_Problem to solve:_
The records follow. Filter them to the lines that hold "screenshot".

_Given data:_
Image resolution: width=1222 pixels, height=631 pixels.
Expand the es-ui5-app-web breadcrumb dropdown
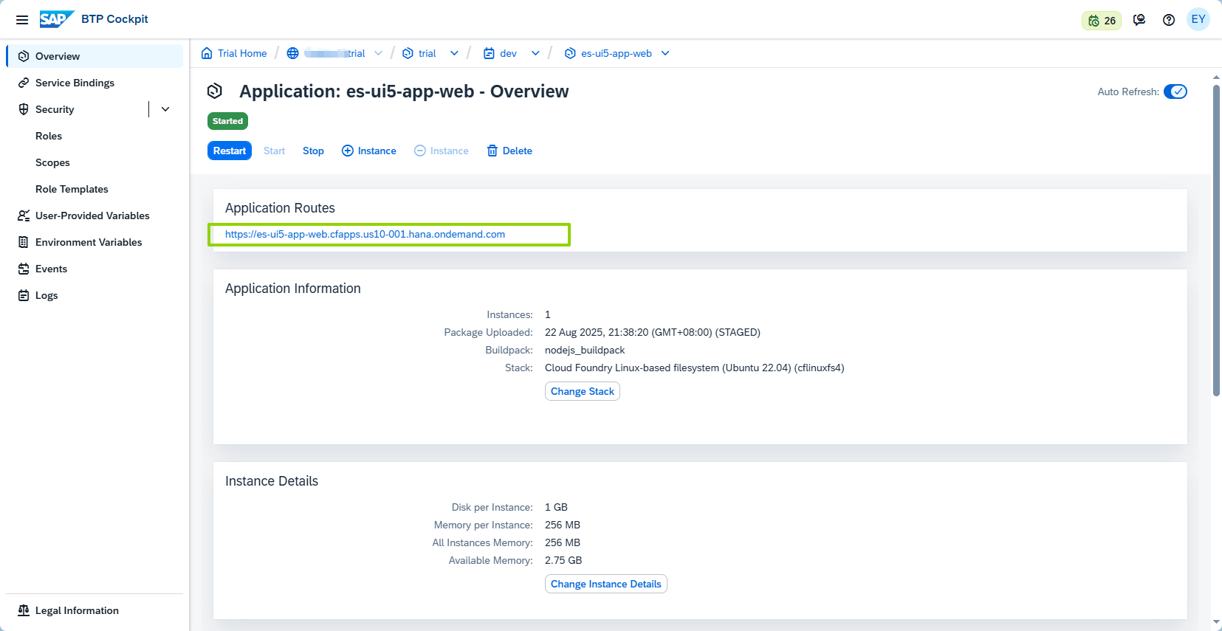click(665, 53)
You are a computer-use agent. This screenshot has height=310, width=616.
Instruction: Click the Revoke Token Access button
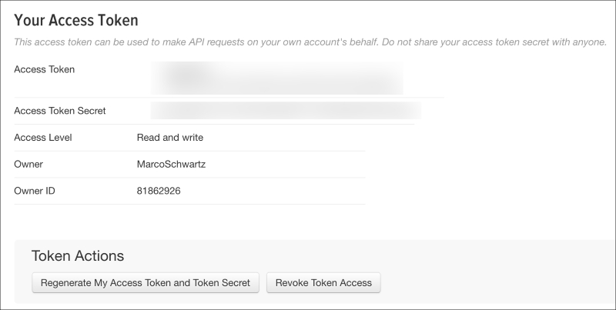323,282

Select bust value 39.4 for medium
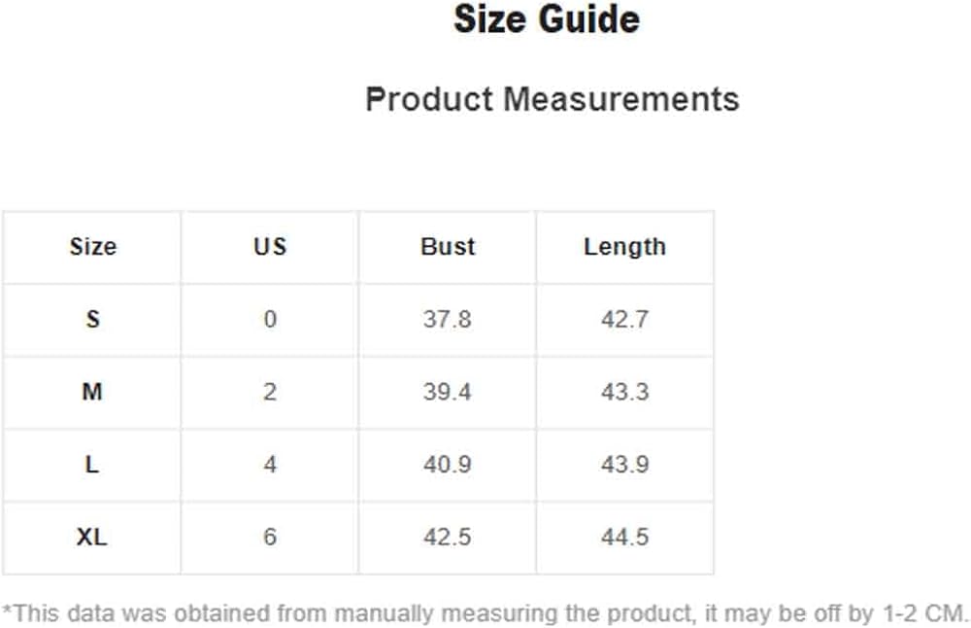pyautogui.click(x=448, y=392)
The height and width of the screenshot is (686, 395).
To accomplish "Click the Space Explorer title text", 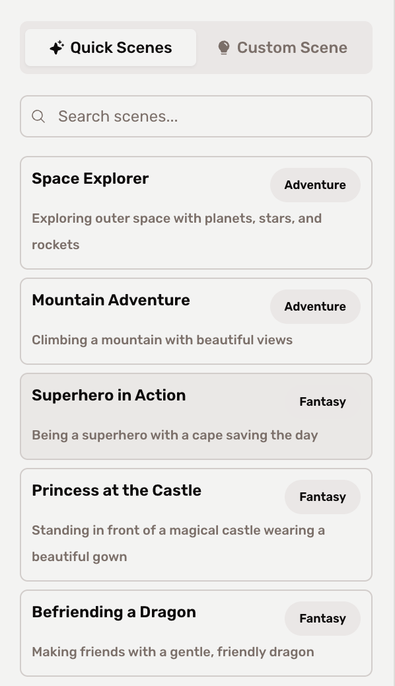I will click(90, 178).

_Exercise output:_
You are a computer-use agent. This screenshot has height=310, width=616.
The height and width of the screenshot is (686, 395).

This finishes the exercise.